Kinderschlachtung
Ein Frauenrecht, das sich an Frauen rächt
Welches ist der weltweit häufigste medizinische Eingriff, den Frauen über sich ergehen lassen?
(kreuz.net, Münster) „Der weltweit häufigste medizinische Eingriff, den Frauen über sich ergehen lassen, ist leider die Abtreibung“, berichtete die Bundesvorsitzende der ‘Christdemokraten für das Leben’, Mechthild Löhr, gestern in Münster anläßlich des Weltfrauentages am 8. März.

Aktuelle Berechnungen der UN-Organisation gehen von 46 Millionen Abtreibungen jährlich aus.

„Gegenwärtig beobachten wir außerdem eine breit angelegte, internationale Kampagne für ein sogenanntes Menschen- und Frauenrecht auf legale Abtreibung, die auch von Organisationen betrieben wird, die sich für aktive Bevölkerungsentwicklungskontrolle einsetzen.“

Länder wie China und Indien machten aus dem „Recht abzutreiben“ eine Pflicht für Mütter. Sie bekennen sich öffentlich zu ihrem Zwangsabtreibungs- und Sterilisierungsprogramm.

Auch in weiteren Ländern werden Mütter gerade in sozial schwierigen Lagen mehr und mehr gedrängt oder gezwungen, Schwangerschaften durch Abtreibungen zu beenden.
Mechthild Löhr:
Fast jede zweite Frau unter 25 entwickelt nach einer vorgeburtlichen Kindstötung schwere Depressionen.
Oft geht dabei die Entscheidung und Initiative vom Umfeld der Mutter und seinen Interessen aus.

In der Regel werden Mütter nicht über die psychischen und physischen Folgen nach einer Abtreibung aufgeklärt.

Internationale Untersuchungen, wie sie an der Universität Oslo und in Australien veröffentlicht wurden, belegen den engen Zusammenhang zwischen psychischen Erkrankungen – wie posttraumatischen Störungen – und Abtreibungen.

Fast jede zweite Frau unter 25 entwickelt nach einer vorgeburtlichen Kindstötung schwere Depressionen.

Ebenso können bleibende gesundheitliche Folgen auftreten, wie höhere Quoten bei Entzündungen und Fehlgeburten oder Sterilität – bei ungefähr 4% der abtreibungsgeschädigten Mütter.

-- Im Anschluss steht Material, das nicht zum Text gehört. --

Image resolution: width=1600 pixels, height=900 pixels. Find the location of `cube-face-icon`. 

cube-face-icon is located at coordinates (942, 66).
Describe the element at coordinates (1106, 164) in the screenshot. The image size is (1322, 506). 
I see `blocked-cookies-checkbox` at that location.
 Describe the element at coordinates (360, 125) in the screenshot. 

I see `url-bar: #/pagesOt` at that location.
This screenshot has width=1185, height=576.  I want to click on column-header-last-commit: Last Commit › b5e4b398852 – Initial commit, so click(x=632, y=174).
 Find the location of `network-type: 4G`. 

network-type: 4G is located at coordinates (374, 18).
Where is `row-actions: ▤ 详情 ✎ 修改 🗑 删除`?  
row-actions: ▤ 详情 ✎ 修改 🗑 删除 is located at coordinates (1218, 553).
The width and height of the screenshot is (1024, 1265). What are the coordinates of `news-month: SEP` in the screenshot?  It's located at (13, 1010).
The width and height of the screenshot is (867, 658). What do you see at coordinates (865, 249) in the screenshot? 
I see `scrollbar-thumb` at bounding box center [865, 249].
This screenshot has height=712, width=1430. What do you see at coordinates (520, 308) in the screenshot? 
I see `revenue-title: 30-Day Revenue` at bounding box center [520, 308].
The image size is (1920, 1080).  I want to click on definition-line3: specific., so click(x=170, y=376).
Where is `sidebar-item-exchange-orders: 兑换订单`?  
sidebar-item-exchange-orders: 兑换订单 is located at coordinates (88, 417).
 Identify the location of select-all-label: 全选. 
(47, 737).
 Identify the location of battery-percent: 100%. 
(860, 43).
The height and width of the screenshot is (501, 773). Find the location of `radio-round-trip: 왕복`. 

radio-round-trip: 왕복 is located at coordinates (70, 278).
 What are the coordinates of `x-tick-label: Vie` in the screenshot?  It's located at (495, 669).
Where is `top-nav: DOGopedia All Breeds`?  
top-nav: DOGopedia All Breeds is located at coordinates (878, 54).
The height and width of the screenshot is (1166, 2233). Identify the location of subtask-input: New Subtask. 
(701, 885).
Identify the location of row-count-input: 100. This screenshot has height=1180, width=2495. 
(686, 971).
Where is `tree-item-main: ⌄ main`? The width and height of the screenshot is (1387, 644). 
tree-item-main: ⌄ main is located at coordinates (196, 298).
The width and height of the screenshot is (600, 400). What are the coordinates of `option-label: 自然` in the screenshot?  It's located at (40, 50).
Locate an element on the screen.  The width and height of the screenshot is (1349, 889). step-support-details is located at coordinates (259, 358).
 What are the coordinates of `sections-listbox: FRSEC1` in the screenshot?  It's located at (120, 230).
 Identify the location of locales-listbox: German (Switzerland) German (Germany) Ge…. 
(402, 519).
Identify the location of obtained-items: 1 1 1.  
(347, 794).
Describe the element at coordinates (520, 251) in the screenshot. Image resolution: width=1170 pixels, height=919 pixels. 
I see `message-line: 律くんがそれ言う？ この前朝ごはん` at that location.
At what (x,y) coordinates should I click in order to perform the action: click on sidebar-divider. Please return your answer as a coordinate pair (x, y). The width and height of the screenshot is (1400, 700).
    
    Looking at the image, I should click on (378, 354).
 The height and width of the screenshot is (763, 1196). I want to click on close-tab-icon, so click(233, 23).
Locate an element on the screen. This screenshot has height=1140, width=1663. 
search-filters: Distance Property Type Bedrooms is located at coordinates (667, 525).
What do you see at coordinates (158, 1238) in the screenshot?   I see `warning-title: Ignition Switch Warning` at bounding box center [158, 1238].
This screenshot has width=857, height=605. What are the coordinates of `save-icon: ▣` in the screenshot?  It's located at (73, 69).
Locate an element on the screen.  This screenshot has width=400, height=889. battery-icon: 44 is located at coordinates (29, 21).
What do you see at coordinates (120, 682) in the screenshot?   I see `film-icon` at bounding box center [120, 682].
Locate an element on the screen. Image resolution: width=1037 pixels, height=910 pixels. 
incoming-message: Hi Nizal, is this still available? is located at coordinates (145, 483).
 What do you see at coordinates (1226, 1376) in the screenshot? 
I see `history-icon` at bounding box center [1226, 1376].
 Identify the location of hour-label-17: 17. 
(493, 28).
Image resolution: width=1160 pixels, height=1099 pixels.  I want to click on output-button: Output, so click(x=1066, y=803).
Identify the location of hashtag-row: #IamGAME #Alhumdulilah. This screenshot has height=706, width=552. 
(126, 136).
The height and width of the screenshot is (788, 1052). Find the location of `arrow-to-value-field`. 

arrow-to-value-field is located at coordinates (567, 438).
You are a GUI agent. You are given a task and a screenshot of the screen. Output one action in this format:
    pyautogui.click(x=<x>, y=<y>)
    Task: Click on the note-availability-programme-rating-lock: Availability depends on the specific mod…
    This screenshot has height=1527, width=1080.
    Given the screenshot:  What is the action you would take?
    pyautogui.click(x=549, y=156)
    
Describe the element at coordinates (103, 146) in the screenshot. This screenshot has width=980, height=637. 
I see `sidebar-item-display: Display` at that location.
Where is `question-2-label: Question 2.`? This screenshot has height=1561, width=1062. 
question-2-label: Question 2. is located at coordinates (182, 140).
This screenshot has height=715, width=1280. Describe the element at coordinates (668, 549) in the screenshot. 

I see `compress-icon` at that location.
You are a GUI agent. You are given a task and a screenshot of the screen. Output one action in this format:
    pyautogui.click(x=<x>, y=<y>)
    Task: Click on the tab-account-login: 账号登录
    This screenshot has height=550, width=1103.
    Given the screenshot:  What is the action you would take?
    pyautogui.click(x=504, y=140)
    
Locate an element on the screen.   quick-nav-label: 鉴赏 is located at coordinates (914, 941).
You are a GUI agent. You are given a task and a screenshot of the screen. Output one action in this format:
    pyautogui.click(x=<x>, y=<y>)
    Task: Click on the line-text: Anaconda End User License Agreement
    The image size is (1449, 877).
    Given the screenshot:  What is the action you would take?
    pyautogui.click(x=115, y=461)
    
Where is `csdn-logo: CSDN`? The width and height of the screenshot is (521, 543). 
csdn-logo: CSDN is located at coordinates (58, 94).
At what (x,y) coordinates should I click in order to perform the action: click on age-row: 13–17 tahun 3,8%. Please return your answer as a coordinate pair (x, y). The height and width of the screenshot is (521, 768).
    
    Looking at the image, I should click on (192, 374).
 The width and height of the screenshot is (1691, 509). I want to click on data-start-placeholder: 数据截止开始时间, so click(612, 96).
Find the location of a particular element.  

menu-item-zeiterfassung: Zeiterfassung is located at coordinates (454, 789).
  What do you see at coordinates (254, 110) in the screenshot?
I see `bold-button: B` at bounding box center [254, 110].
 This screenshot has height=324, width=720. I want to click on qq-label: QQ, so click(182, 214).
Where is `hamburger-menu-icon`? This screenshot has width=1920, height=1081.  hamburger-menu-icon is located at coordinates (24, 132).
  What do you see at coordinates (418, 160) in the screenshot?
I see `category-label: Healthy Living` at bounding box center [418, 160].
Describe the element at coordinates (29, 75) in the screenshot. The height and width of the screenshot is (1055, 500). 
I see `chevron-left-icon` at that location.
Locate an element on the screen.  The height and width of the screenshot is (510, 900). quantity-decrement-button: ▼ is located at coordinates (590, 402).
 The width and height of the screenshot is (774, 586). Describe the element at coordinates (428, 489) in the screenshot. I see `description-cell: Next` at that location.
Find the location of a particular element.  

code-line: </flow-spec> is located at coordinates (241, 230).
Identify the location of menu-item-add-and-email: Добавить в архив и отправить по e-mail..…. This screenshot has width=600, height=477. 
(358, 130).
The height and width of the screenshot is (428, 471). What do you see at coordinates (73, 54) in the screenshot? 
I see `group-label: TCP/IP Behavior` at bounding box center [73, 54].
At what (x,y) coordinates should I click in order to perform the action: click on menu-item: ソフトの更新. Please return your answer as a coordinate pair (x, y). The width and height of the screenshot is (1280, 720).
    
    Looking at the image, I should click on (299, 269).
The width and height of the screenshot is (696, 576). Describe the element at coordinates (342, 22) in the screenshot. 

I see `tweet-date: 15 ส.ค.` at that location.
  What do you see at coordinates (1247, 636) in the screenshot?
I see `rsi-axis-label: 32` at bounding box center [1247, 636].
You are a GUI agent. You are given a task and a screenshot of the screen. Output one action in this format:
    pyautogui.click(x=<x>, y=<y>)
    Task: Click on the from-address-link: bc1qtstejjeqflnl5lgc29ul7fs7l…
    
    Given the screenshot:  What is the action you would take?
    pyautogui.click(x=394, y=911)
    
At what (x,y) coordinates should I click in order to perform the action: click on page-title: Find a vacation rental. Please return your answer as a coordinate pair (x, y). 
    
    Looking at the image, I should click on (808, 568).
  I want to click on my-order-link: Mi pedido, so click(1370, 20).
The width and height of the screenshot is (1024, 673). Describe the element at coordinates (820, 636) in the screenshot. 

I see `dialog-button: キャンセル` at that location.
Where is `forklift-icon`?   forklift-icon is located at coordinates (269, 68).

Allein diese negativen medizinischen Konsequenzen, unter denen Millionen Mütter leiden, müßten Anlaß genug sein, Abtreibungen nicht als „positives Frauenrecht“ zu deklarieren und einzufordern.

„Gleich unter welchen konkreten Bedingungen sie durchgeführt wird, für eine Frau ist eine Abtreibung immer ein Risiko und insofern auch keine »frauenfreundliche« Entscheidung, wie von vielen Abtreibungsbefürwortern behauptet wird.“

„Wer die Lebenswirklichkeit von Frauen verbessern will, muß am Weltfrauentag auch die Schattenseiten eines sogenannten »Fortschritts« in der Entwicklung der Frauenrechte thematisieren“, so Frau Löhr.

Die ‘Christdemokraten für das Leben’ (CDL) sind eine Lebensrechtsinitiative innerhalb der CDU/CSU.